The concept of LOSU has been slightly modified based on the IPCC Fourth Assessment Report (AR4) uncertainty guidelines. Error bars now represent the 5 to 95% (90%) confidence range (see Box TS.1). Only ‘well-established’ RFs are quantified. ‘Well established’ implies that there is qualitatively both sufficient evidence and sufficient consensus from published results to estimate a central RF estimate and a range. ‘Evidence’ is assessed by an A to C grade, with an A grade implying strong evidence and C insufficient evidence. Strong evidence implies that observations have verified aspects of the RF mechanism and that there is a sound physical model to explain the RF. ‘Consensus’ is assessed by assigning a number between 1 and 3, where 1 implies a good deal of consensus and 3 insufficient consensus. This ranks the number of studies, how well studies agree on quantifying the RF and especially how well observation-based studies agree with models. The product of ‘Evidence’ and ‘Consensus’ factors give the LOSU rank. These ranks are high, medium, medium-low, low or very low. Ranks of very low are not evaluated. The quoted 90% confidence range of RF quantifies the value uncertainty, as derived from the expert assessment of published values and their ranges. For most RFs, many studies have now been published, which generally makes the sampling of parameter space more complete and the value uncertainty more realistic, compared to the TAR. This is particularly true for both the direct and cloud albedo aerosol RF (see Section 2.4). Table 2.11 summarises the key certainties and uncertainties and indicates the basis for the 90% confidence range estimate. Note that the aerosol terms will have added uncertainties due to the uncertain semi-direct and cloud lifetime effects. These uncertainties in the response to the RF (efficacy) are discussed in Section 2.8.5.

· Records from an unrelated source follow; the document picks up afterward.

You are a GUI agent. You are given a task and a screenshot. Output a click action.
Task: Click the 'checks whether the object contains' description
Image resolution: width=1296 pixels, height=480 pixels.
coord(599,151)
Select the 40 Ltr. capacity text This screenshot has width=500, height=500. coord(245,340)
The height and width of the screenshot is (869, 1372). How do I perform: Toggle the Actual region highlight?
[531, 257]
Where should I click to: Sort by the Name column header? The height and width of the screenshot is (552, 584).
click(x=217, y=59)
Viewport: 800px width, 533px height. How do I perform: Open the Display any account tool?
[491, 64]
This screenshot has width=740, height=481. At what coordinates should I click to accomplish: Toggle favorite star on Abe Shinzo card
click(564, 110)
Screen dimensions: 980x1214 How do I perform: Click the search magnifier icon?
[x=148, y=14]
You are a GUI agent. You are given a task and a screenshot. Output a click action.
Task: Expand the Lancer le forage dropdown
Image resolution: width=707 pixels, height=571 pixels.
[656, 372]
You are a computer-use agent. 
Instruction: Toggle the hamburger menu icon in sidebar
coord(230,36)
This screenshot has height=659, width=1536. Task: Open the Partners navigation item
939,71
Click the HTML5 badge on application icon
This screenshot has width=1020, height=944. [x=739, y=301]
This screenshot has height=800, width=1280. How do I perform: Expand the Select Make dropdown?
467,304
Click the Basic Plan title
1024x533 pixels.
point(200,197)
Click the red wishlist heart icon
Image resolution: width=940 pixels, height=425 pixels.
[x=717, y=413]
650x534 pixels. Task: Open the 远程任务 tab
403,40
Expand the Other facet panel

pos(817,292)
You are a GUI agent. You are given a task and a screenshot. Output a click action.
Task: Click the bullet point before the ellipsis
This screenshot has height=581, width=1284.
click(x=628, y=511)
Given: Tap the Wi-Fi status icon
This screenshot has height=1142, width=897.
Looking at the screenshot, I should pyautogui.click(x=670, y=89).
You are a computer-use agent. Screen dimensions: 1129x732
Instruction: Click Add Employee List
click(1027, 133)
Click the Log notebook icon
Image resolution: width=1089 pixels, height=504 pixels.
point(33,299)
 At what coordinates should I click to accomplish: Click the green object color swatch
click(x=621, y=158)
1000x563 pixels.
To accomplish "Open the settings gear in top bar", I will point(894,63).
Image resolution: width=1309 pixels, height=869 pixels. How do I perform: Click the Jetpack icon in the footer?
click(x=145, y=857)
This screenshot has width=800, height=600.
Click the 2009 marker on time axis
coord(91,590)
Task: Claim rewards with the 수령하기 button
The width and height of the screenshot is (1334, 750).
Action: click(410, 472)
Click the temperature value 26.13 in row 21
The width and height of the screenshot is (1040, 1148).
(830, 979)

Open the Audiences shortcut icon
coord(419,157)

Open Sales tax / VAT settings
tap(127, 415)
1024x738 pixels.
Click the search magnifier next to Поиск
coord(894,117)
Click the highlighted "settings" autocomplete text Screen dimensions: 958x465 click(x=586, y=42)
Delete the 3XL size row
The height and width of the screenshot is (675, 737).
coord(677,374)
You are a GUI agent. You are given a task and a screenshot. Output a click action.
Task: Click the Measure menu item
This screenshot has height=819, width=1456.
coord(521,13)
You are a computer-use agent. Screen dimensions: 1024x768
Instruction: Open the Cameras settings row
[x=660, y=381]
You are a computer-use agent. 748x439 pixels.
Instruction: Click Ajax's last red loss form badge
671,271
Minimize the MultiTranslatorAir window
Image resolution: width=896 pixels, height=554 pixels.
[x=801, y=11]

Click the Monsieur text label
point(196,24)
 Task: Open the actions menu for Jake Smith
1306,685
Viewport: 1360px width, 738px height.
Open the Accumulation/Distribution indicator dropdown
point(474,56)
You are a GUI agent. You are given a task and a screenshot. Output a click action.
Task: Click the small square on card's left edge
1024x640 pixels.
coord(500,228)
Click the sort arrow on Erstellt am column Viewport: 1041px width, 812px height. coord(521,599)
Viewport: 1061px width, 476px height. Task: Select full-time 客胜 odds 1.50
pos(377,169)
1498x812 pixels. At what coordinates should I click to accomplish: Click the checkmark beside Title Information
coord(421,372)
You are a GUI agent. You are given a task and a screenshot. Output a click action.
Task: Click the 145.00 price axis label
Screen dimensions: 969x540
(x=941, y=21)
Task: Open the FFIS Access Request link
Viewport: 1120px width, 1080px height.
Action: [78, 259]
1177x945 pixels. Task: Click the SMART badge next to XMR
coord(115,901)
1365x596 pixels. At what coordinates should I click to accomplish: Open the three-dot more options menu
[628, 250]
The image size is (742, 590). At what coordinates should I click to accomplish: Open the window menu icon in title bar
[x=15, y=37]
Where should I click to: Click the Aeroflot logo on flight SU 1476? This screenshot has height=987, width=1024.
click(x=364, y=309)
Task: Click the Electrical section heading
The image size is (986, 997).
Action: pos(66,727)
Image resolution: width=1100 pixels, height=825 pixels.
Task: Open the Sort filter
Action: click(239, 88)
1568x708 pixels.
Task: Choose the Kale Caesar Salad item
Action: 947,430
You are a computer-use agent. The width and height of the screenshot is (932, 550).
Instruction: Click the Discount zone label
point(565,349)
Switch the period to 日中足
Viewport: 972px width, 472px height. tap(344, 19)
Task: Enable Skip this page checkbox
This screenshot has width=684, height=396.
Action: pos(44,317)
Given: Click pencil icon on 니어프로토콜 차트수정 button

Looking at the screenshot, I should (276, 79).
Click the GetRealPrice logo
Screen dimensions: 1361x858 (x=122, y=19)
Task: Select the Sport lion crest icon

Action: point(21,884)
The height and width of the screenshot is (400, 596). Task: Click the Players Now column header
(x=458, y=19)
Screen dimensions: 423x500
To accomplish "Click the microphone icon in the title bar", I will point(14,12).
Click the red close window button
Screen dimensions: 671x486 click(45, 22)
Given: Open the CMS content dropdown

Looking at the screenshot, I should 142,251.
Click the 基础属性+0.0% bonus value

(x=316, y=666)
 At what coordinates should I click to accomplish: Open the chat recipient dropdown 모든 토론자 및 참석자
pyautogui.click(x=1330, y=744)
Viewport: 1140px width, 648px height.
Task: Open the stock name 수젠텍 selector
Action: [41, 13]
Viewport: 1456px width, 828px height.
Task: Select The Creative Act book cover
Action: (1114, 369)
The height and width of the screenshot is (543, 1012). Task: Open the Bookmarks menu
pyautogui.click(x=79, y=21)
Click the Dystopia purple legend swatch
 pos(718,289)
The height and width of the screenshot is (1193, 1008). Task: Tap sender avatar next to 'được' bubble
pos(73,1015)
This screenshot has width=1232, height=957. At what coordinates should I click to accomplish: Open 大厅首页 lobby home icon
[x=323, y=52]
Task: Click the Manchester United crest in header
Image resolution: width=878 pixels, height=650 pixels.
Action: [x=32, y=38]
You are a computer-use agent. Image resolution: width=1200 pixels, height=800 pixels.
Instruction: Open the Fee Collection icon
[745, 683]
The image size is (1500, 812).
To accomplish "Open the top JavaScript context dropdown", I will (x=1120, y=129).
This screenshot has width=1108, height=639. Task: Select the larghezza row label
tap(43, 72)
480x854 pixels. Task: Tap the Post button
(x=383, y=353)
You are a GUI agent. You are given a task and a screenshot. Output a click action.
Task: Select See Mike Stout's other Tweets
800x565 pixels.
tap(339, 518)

Table 2.11 indicates that there is now stronger evidence for most of the RFs discussed in this chapter. Some effects are not quantified, either because they do not have enough evidence or because their quantification lacks consensus. These include certain mechanisms associated with land use, stratospheric water vapour and cosmic rays. Cloud lifetime and the semi-direct effects are also excluded from this analysis as they are deemed to be part of the climate response (see Section 7.5). The RFs from the LLGHGs have both a high degree of consensus and a very large amount of evidence and, thereby, place understanding of these effects at a considerably higher level than any other effect.
Table 2.11. Uncertainty assessment of forcing agents discussed in this chapter. Evidence for the forcing is given a grade (A to C), with A implying strong evidence and C insufficient evidence. The degree of consensus among forcing estimates is given a 1, 2 or 3 grade, where grade 1 implies a good deal of consensus and grade 3 implies an insufficient consensus. From these two factors, a level of scientific understanding is determined (LOSU). Uncertainties are in approximate order of importance with first-order uncertainties listed first.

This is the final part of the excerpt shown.